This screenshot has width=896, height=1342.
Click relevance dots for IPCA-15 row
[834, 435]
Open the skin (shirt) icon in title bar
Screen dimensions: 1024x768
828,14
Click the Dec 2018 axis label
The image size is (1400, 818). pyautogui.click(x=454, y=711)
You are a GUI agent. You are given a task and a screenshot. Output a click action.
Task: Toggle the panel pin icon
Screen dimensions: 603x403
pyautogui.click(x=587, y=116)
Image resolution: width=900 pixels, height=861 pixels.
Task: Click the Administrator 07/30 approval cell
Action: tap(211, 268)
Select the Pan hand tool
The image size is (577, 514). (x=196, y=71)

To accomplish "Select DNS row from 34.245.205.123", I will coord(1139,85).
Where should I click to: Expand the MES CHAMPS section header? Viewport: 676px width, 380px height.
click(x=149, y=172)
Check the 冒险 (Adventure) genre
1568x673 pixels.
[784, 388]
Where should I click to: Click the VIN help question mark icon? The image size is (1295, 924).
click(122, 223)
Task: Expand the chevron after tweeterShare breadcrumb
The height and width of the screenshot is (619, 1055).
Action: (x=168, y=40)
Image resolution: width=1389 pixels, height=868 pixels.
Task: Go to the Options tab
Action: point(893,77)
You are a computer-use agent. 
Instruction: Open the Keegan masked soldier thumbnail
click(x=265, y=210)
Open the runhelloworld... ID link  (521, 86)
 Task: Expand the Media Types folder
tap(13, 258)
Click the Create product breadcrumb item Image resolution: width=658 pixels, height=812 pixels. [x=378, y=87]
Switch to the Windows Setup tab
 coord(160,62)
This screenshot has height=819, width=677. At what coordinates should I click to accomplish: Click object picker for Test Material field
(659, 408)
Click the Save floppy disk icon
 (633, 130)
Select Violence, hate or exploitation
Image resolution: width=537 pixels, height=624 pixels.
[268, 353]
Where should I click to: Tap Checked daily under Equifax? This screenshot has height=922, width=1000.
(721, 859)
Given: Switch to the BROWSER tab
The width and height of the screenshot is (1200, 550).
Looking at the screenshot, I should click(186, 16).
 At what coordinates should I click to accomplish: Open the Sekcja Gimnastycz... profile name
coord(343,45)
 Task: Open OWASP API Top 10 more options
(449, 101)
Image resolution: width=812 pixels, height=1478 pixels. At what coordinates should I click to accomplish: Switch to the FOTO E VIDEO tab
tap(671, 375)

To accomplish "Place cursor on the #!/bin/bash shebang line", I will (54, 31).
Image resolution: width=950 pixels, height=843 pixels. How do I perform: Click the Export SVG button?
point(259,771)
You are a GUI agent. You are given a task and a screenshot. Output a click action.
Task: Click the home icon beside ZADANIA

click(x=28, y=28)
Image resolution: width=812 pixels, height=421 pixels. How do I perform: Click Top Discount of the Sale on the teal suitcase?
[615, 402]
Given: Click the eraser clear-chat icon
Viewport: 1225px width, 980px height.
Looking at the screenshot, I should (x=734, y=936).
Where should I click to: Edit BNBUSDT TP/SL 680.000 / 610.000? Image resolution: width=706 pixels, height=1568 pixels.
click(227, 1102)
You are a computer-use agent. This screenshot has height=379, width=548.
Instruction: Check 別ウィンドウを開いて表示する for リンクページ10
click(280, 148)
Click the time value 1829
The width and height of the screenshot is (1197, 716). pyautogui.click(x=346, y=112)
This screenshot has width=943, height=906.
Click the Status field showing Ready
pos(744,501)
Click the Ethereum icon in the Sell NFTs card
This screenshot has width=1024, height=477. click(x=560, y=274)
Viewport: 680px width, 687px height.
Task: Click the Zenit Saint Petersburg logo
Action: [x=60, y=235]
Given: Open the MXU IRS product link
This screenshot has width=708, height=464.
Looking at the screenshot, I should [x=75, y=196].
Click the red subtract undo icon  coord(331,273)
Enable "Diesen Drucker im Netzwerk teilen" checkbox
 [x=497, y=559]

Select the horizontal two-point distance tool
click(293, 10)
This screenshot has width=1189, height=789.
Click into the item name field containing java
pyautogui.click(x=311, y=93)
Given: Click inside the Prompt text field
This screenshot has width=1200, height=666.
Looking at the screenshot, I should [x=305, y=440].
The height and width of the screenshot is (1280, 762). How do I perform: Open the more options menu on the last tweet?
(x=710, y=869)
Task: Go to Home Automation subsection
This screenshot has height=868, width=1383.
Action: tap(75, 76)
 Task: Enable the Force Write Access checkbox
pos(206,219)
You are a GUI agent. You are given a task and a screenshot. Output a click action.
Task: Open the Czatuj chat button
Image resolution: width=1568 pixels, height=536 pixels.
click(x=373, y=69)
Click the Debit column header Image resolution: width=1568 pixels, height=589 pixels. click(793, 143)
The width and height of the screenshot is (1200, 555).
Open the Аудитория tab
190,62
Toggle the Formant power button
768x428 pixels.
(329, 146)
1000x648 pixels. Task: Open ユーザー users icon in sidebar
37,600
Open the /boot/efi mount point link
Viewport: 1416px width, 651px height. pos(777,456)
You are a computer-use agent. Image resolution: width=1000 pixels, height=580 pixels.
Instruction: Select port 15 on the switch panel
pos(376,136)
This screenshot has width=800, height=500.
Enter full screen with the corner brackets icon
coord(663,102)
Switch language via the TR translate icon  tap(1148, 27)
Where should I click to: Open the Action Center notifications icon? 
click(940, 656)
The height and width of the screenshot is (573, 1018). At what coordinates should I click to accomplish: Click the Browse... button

★ ★ ★ ★ ★

> **Try it**
Of the entries above, repeat exactly the lines from the line with "This screenshot has width=943, height=906." through the line with "Given: Open the MXU IRS product link", both of them included.

> **Solution to the exercise**
This screenshot has width=943, height=906.
Click the Status field showing Ready
pos(744,501)
Click the Ethereum icon in the Sell NFTs card
This screenshot has width=1024, height=477. click(x=560, y=274)
Viewport: 680px width, 687px height.
Task: Click the Zenit Saint Petersburg logo
Action: [x=60, y=235]
Given: Open the MXU IRS product link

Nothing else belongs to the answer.